The jury is in: Garry Marshall's new movie, Mother's Day[1], is the worst movie ever made. Give or take.

Filmmaker Marshall has already chalked up a number of crimes against humanity — Valentine's Day and New Year's Eve among them — but this latest execrable homage to the fakest of Hallmark Card holidays has elevated Marshall into some special level of cinematic putrescence.

The only mystery: what would compel the members of a cast that includes Julia Roberts, Jennifer Aniston, Kate Hudson, Margo Martindale, Timothy Olyphant and Jason Sudeikis to sign on for this drivel?

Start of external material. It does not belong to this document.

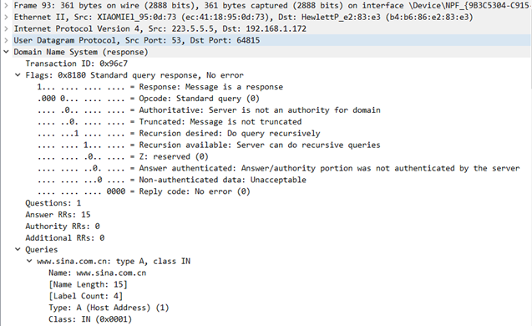Screen dimensions: 532x326
Task: Click the Reply code No error line
Action: [x=144, y=191]
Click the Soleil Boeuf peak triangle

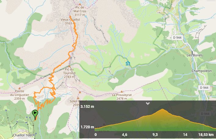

Ignorance? Arrogance? Happenstance?

In honour of Mother's Day and other culture-killing pictures that still manage to attract a gaggle of leading actors, here's a list of 10 star-studded bombs that defy attempts by anyone to explain how Hollywood works:

1. Movie 43 (2013)[2]

Widely hailed as the very worst movie of 2013 and possibly the millennium, this collection of 'comic' stories involves 12 directors and a pack of A-list actors in some of the stupidest, crudest, most puerile sketches imaginable. Big question is how someone got Kate Winslet, Emma Stone, Halle Berry, Hugh Jackman, Richard Gere, Anna Faris, Naomi Watts, Liev Schreiber, Uma Thurman, Chris Pratt, Terrence Howard and Bobby Cannavale, among others, to agree to star in this mess.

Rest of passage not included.